── Quoted passage

All,
I'm working on an algorithm to sort a set of securities (selected using set_universe), by comparing their price (or volume, etc.) histories. The basic outline is:
- Get a trailing window of prices for all securities.
- Code the prices with z-scores (see Ref. 2 in algorithm).
- Convert the coded prices into text strings.
- Rank the securities (sids), based on a similarity comparison of the text strings
One application would be to identify outliers that are not following the overall market trend.
I'm looking for advice on step 4 above. The ranking will be done based on a text compression based comparison function (NCD, per Ref. 1 in the algorithm). Perhaps a Python expert can tell me the best way to do this. Note that I need to know the new ordering relative to the original, by sid (i.e. rank the sids based on a similarity criterion).

────
── Supplied data

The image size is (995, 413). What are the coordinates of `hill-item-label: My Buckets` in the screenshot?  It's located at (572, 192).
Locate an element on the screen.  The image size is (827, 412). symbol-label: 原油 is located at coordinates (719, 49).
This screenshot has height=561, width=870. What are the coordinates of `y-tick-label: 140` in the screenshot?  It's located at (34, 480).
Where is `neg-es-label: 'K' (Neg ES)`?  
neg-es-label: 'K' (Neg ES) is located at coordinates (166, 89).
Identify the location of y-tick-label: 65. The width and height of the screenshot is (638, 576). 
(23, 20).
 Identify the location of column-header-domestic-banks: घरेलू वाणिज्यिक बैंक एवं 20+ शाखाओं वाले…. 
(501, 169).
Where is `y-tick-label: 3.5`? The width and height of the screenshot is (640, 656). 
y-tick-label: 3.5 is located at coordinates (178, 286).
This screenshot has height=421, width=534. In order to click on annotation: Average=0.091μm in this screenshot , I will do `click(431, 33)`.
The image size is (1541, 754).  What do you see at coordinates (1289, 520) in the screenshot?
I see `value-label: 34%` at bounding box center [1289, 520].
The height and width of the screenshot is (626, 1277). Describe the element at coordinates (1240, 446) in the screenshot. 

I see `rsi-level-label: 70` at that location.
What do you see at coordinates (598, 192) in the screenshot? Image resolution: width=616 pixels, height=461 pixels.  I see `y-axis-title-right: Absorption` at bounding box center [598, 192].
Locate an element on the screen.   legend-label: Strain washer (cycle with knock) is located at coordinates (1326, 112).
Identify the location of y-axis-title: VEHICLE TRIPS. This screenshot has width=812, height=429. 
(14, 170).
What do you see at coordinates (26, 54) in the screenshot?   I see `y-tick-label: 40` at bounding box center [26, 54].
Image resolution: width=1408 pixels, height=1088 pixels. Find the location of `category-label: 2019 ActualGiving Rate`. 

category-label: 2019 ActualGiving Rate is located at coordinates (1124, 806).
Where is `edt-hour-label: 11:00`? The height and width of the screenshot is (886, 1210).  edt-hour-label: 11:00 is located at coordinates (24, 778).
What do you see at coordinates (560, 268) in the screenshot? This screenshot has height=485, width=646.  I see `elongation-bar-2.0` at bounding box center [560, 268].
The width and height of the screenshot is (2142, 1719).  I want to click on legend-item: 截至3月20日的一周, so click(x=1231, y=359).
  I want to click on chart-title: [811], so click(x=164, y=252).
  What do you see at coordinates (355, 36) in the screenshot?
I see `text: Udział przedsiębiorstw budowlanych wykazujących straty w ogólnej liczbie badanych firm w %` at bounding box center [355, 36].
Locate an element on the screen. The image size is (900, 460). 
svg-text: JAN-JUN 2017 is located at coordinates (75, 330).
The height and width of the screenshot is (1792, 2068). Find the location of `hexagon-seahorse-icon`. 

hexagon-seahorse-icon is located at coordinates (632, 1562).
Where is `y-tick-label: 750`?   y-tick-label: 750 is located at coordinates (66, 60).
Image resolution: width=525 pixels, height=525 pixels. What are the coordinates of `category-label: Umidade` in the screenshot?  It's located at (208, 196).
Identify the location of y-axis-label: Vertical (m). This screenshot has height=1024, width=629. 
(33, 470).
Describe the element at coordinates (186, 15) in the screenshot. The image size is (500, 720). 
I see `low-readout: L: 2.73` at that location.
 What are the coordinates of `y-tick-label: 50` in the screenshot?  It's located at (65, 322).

────

* _Your tasks_:
1) Rewrite the records, replacing "screenshot" with "image" and leaving everything else unchanged. Begin at the line that has "The height and width of the screenshot is (1792, 2068)." and stop at the end of the records.
2) Write the next part of the forum post about ranking securities by comparing their price histories, picking up where it stops.
The forum post and the records are unrelated pieces of material.

* _Responses by item number_:
1)
The height and width of the image is (1792, 2068). Find the location of `hexagon-seahorse-icon`. 

hexagon-seahorse-icon is located at coordinates (632, 1562).
Where is `y-tick-label: 750`?   y-tick-label: 750 is located at coordinates (66, 60).
Image resolution: width=525 pixels, height=525 pixels. What are the coordinates of `category-label: Umidade` in the image?  It's located at (208, 196).
Identify the location of y-axis-label: Vertical (m). This image has height=1024, width=629. 
(33, 470).
Describe the element at coordinates (186, 15) in the image. The image size is (500, 720). 
I see `low-readout: L: 2.73` at that location.
 What are the coordinates of `y-tick-label: 50` in the image?  It's located at (65, 322).

2)
Generally, I suspect that the algorithm could be sped up with better coding...any ideas?
Also, sometimes I get the error:
There was a runtime error.
ValueError: cannot convert float NaN to integer
USER ALGORITHM:47, in handle_dataGo to IDE
X[j] = X[j] + str(int(coded_d[i,j]))
Any idea if this is due to the set_universe changing the list of sids, or if the batch transform filling function is not working (as I understand, it should clean all of the NaN's due to missing trades)?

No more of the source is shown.